*Stated goal:* Convert the records, from the first line up to and including the line containing "pyautogui.click(x=898, y=145)", into a Markdown table with the columns Row and Text, numbering each line in Row, placing the line in Text, and omitting blank lines.

*Raw data:*
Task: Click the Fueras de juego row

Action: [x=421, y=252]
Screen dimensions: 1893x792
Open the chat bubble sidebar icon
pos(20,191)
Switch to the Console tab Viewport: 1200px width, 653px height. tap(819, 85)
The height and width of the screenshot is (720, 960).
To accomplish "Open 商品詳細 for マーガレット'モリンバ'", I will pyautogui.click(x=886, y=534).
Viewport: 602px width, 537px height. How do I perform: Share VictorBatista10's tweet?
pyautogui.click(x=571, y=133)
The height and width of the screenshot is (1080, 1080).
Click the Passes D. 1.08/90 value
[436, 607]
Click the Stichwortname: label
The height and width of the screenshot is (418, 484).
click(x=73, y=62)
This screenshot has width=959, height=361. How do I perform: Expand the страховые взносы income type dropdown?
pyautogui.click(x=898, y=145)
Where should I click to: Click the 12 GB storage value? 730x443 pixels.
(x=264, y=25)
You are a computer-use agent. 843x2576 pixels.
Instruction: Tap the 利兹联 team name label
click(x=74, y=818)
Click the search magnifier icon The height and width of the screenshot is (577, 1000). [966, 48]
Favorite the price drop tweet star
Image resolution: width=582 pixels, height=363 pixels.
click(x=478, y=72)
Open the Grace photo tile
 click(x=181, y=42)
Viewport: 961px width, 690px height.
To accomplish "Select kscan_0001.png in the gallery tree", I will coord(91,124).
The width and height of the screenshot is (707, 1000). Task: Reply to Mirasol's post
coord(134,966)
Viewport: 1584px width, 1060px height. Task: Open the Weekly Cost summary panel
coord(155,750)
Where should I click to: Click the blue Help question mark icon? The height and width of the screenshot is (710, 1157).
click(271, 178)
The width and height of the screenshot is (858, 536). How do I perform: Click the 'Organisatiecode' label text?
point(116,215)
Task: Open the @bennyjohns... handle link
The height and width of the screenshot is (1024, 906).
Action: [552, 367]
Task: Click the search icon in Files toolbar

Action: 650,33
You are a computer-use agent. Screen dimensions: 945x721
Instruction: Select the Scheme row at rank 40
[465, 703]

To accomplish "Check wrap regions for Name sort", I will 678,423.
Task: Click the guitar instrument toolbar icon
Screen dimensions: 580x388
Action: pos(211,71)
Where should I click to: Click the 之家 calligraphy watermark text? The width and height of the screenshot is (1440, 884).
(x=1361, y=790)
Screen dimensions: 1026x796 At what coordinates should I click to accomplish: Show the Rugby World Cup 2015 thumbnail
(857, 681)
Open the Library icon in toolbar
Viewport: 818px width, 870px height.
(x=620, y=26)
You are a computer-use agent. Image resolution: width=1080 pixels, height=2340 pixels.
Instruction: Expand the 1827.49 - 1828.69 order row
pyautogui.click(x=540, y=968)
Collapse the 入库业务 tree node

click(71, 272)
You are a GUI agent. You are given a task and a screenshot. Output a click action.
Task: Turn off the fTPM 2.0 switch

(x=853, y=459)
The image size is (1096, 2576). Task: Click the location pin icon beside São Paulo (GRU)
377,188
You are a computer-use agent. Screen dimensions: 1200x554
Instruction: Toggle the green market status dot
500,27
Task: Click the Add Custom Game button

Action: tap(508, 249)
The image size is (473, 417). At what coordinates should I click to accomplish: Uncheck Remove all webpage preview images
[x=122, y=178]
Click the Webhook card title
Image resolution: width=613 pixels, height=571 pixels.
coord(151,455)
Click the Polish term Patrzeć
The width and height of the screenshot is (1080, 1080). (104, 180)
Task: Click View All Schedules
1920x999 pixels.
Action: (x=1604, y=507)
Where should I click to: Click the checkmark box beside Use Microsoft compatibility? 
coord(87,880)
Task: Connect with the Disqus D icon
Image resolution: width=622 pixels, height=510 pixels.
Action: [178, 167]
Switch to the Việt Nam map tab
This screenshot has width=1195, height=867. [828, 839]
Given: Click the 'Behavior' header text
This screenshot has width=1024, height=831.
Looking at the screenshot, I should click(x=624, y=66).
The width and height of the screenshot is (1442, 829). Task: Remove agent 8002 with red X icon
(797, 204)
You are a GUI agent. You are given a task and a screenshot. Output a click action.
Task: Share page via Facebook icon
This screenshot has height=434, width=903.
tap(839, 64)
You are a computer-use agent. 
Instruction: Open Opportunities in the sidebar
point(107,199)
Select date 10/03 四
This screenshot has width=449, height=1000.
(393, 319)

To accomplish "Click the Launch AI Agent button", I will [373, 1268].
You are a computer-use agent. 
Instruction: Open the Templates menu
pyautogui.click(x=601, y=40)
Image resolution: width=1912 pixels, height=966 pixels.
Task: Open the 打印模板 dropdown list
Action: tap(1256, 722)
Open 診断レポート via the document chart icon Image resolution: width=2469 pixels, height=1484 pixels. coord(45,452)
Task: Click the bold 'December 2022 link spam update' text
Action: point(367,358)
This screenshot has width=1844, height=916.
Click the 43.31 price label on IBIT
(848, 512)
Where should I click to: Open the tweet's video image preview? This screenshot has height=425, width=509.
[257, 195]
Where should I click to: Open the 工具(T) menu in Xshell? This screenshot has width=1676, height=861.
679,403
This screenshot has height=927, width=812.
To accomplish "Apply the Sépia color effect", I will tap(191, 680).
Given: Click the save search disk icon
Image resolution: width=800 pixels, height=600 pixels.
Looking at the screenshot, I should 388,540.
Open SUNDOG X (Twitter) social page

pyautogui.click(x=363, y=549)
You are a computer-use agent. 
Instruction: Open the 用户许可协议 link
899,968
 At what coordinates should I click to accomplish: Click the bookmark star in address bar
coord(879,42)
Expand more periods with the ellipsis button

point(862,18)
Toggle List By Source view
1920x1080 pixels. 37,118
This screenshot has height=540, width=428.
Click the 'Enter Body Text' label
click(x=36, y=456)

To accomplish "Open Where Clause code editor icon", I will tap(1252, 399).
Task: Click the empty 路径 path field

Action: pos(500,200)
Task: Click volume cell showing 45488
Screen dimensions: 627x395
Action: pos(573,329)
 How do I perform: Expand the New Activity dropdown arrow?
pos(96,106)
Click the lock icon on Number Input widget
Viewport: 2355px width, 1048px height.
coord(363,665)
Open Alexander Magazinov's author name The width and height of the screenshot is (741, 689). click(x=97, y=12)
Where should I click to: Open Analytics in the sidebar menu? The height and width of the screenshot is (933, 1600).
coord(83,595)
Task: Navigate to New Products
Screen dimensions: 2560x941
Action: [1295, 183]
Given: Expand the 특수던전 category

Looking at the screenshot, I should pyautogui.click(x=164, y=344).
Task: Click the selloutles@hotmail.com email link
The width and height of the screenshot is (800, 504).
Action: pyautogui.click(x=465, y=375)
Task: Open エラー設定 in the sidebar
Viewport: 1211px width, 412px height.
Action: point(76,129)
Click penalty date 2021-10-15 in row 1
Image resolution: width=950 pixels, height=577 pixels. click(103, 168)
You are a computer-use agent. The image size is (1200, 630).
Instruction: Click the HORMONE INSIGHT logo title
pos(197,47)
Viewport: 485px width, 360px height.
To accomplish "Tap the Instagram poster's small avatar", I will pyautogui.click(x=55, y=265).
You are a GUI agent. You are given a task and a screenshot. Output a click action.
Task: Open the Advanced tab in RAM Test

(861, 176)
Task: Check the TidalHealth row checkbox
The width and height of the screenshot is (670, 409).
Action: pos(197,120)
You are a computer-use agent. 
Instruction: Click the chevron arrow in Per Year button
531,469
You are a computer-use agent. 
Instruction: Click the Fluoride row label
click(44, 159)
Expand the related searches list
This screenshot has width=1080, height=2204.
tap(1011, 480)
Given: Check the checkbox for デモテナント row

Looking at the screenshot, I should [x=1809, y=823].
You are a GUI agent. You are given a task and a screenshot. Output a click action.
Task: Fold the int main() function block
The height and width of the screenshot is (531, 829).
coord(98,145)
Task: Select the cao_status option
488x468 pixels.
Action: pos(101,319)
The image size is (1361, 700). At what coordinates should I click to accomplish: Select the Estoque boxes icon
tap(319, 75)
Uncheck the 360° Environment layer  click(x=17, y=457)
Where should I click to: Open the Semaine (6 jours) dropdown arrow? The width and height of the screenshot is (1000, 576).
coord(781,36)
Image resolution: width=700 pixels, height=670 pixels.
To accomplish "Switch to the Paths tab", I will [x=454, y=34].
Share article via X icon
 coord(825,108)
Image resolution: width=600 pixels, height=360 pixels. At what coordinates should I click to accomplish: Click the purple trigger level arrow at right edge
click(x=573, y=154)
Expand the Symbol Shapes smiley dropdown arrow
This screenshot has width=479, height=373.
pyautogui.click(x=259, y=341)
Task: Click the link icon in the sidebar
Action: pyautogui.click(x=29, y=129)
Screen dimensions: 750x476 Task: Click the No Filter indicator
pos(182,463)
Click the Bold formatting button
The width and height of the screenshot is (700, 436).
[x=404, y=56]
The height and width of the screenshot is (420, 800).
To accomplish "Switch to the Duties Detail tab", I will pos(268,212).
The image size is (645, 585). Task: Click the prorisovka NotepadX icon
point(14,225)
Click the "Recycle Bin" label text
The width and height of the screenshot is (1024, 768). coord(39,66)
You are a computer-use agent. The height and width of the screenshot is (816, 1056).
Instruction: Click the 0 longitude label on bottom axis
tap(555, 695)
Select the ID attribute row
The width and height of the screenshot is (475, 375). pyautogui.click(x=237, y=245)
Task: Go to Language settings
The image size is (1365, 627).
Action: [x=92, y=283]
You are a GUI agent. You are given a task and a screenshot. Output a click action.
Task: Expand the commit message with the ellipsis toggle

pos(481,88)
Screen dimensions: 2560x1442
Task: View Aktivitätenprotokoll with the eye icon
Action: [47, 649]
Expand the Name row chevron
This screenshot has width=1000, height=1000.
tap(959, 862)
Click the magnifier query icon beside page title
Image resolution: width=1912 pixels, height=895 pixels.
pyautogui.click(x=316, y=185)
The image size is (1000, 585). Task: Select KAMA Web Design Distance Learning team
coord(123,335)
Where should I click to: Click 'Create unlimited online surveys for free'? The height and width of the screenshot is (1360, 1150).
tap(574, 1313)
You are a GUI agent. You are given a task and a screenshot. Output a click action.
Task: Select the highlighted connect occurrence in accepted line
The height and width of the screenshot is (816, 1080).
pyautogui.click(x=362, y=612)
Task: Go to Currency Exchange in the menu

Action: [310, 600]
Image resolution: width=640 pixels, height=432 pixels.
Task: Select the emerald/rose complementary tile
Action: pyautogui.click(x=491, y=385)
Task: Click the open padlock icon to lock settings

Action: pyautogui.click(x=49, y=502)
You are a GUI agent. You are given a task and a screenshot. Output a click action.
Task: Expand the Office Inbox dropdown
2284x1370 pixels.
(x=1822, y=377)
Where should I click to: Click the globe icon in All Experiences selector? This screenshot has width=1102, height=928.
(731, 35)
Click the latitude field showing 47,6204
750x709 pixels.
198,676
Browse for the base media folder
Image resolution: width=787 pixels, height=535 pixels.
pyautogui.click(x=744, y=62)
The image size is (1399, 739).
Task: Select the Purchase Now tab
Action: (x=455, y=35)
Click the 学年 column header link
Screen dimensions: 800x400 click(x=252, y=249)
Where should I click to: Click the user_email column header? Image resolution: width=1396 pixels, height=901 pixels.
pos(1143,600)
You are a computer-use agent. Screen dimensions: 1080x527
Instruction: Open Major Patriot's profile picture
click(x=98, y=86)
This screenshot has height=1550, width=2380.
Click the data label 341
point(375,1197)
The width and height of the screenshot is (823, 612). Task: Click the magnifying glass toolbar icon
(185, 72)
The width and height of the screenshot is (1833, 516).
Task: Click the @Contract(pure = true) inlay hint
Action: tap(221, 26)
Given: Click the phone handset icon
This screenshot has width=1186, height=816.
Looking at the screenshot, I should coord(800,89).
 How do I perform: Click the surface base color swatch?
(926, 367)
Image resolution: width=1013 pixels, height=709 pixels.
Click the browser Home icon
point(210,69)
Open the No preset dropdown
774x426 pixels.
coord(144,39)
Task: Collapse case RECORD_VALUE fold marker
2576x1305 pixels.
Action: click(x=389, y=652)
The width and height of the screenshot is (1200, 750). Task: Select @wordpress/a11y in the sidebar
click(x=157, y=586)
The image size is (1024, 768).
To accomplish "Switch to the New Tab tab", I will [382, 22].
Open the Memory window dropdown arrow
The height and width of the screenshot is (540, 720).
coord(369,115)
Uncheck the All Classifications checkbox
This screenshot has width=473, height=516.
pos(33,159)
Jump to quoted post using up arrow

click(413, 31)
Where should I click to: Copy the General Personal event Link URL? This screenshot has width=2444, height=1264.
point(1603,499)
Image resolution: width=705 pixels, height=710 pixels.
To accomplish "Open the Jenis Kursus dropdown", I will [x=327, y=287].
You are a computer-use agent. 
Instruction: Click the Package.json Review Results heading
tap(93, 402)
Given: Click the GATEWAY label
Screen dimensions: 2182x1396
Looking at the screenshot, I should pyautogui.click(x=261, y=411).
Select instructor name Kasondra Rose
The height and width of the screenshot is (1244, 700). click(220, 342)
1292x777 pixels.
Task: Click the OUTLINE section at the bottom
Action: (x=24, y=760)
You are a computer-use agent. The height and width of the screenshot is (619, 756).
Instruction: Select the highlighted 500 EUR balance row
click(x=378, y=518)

*Solution below:*
| Row | Text |
|---|---|
| 1 | Task: Click the Fueras de juego row |
| 2 | Action: [x=421, y=252] |
| 3 | Screen dimensions: 1893x792 |
| 4 | Open the chat bubble sidebar icon |
| 5 | pos(20,191) |
| 6 | Switch to the Console tab Viewport: 1200px width, 653px height. tap(819, 85) |
| 7 | The height and width of the screenshot is (720, 960). |
| 8 | To accomplish "Open 商品詳細 for マーガレット'モリンバ'", I will pyautogui.click(x=886, y=534). |
| 9 | Viewport: 602px width, 537px height. How do I perform: Share VictorBatista10's tweet? |
| 10 | pyautogui.click(x=571, y=133) |
| 11 | The height and width of the screenshot is (1080, 1080). |
| 12 | Click the Passes D. 1.08/90 value |
| 13 | [436, 607] |
| 14 | Click the Stichwortname: label |
| 15 | The height and width of the screenshot is (418, 484). |
| 16 | click(x=73, y=62) |
| 17 | This screenshot has width=959, height=361. How do I perform: Expand the страховые взносы income type dropdown? |
| 18 | pyautogui.click(x=898, y=145) |